Postdoctoral Researcher

e-mail: michal.r.kolasa@uj.edu.pl

 

from 2020: postdoc in the Symbiosis Evolution Group of the Institute of Environmental Sciences of the Jagiellonian University
2019 - 2020: researcher at the Institute of Systematics and Evolution of Animals of the Polish Academy of Sciences
2015 - 2019: PhD student at the Institute of Systematics and Evolution of Animals of the Polish Academy of Sciences
Thesis title: Evolutionary and ecological interactions between selected beetle taxa and endosymbiotic bacteria.
2013 - 2015: Master student in the Molecular and Behavioral Ecology Group of the Institute of Environmental Sciences of the Jagiellonian University
Thesis title: Microsatellite markers and genetic variability of the bulb mites (Rhizoglyphus robini).
2010 - 2013: Bachelor in the Molecular and Behavioral Ecology Group of the Institute of Environmental Sciences of the Jagiellonian University
Thesis title: Genetic correlation between male epigamous trait and sexual preferences of female bulb mites (Rhizoglyphus robini).

As usual in nature, it all started with sex.
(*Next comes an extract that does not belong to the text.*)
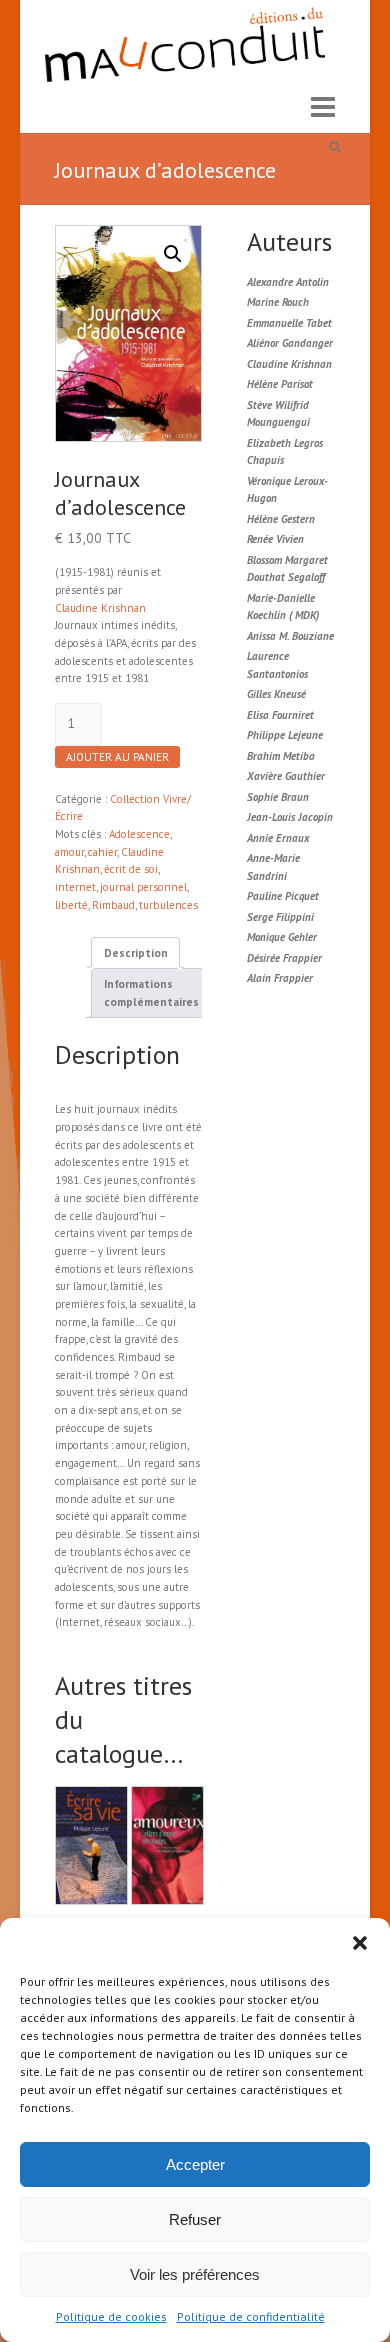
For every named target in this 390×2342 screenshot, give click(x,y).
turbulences (168, 905)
More specifically, in the case of my research career in sexual selection of the bulb mites (Rhizoglyphus robinii). These mites have developed alternative mating tactics: males may be fighting or scrambler. In my bachelor thesis, I investigated whether there is a correlation between male morph and female’s preferences. Then, as part of my master's thesis, I designed and tested microsatellite markers for this species. During my master studies I became fascinated with molecular tools. I found a perfect place for both of my previous scientific passions: sexual selection and molecular techniques in a research project which developed into my doctoral dissertation. In which I studied the interactions between beetles and endosymbiotic bacteria (mainly Wolbachia). It was then that I learned how complicated the relationship between the microbiome and the hosts can be.

Currently, I am a postdoc in the Symbiosis Evolution Group. I am developing bioinformatics tools to effectively analyse a large number of samples in terms of the composition of the microbiome and its changes over time and space. In the near future, I plan to investigate how the global warming that we can observe over the past decades has influenced the changes in the microbiome in entire insect communities.